═════ Selected extract

Errr ... maybe that's because of the severe censorship of all media? ;)
... agreed, stuff like bureaucratic slowdown, corruption, intercaste violence, and poverty are rampant, but sexual repression? Most of my friends back home seem to be quite sexually active, afaik ... severe censorship of the media? Several cases of rampant corruption have been uncovered by media-coordinated sting operations in the last few years ... the caste system, well, I'd argue that the mental associations are much worse than any legal measures (who actually follows in the law in India anyway?). I have seen older relatives checking up on which caste and subcaste someone who married into the family is, but never heard that kind of stuff from anyone in my generation yet, so hopefully we've heard the end of that matter.
... we are still a sovereign socialist secular democratic republic. And in a world of dictatorships, political instability and racism, that is something to be proud of)
I'd love to see evidence of any of the above, though
India has a LOT of faults, but I don't think the ones you mentioned are.
(Of course Gandhi failed. He was trying to hold everybody up to impossible standards of perfection. But I agree with you: he would have prefered to see an India "where truth prevails", although I'm sure he'd appreciate that however bad things are, they could have been a lot, lot worse
Cows are sacred. Or didn't you know? ;)
" i did a "search discussion" and it seems no one has mentioned the sexual repression and severe censorship of all media"
What, sir, are you smoking, and where can I have some of it?

══════════
═════ Supplied material

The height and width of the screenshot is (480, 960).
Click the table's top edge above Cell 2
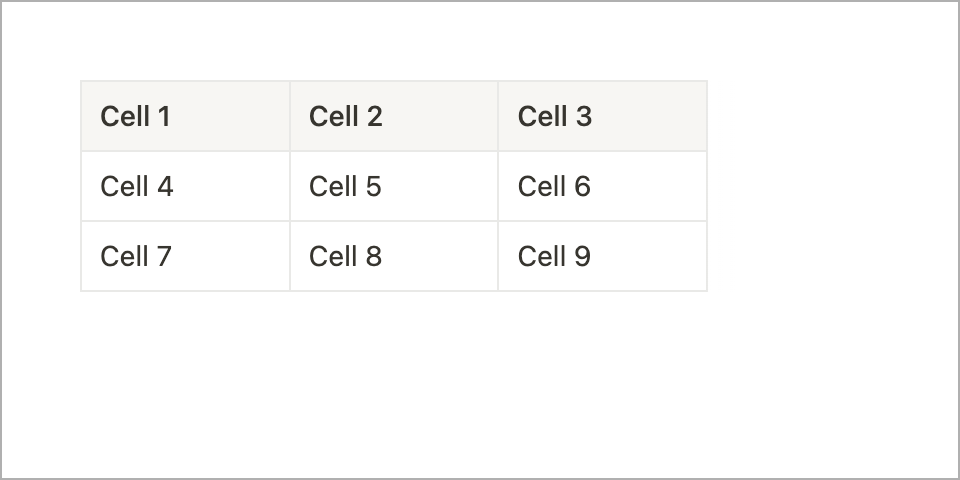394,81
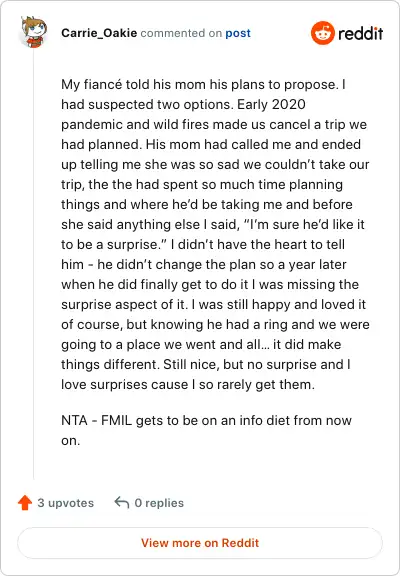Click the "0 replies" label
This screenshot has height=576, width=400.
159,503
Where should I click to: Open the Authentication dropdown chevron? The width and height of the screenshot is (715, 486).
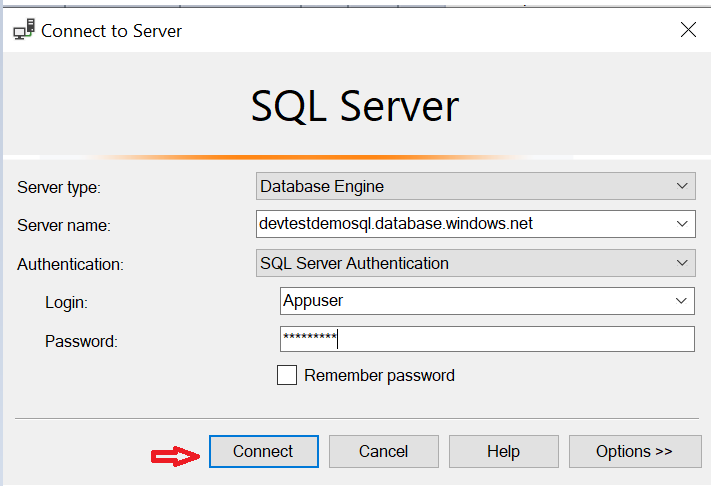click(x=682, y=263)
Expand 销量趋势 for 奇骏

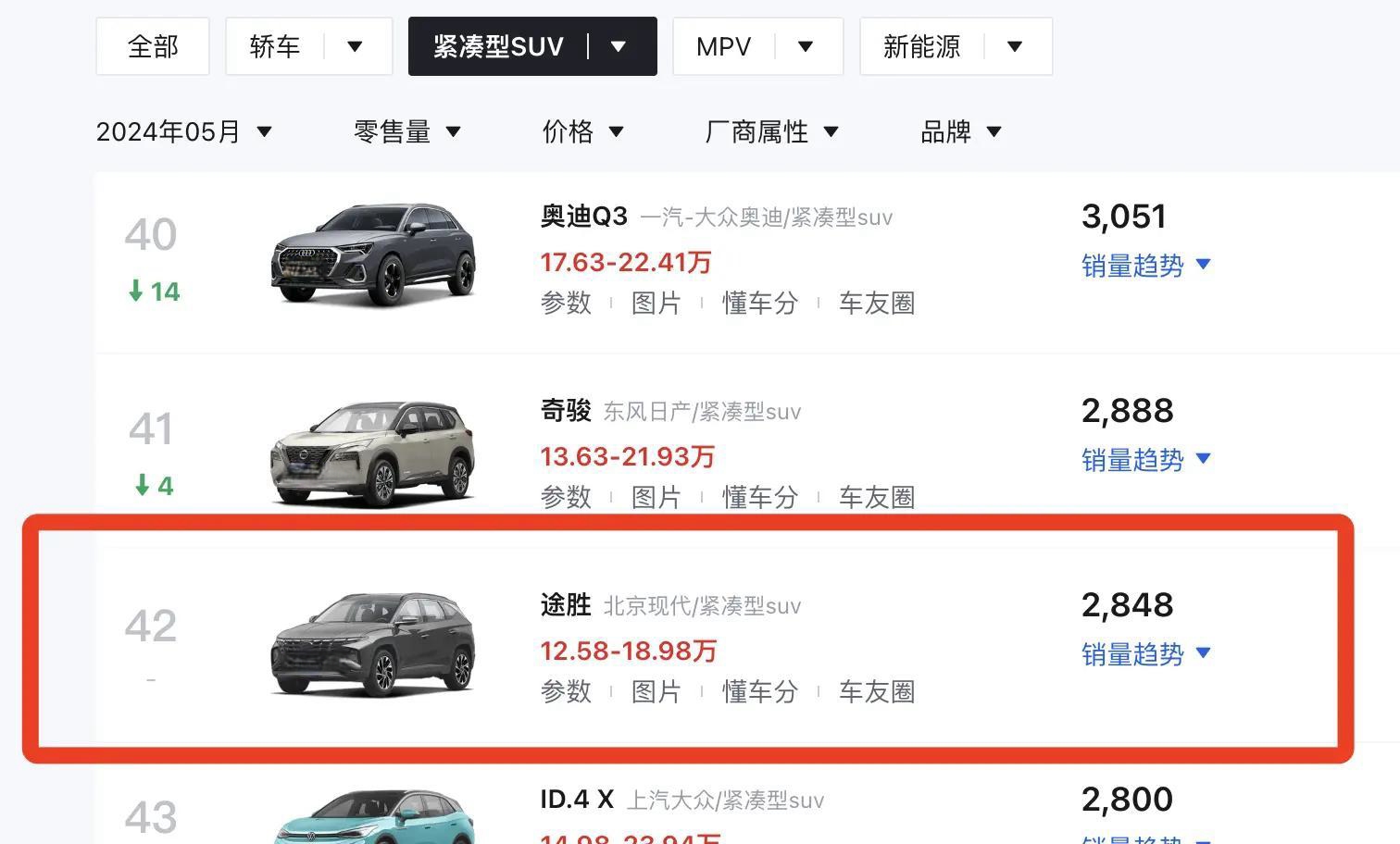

══════════

▶ Tasks to carry out
1) According to the discussion about India, what has uncovered several cases of rampant corruption in the last few years?
2) Extract a passage from the discussion about India word for word, beginning at the words "(Of course Gandhi" and stopping after "you know? ;)".
The data is separate material and has no connection to the discussion about India.

▶ Answer list
1) Media-coordinated sting operations.

2)
(Of course Gandhi failed. He was trying to hold everybody up to impossible standards of perfection. But I agree with you: he would have prefered to see an India "where truth prevails", although I'm sure he'd appreciate that however bad things are, they could have been a lot, lot worse
Cows are sacred. Or didn't you know? ;)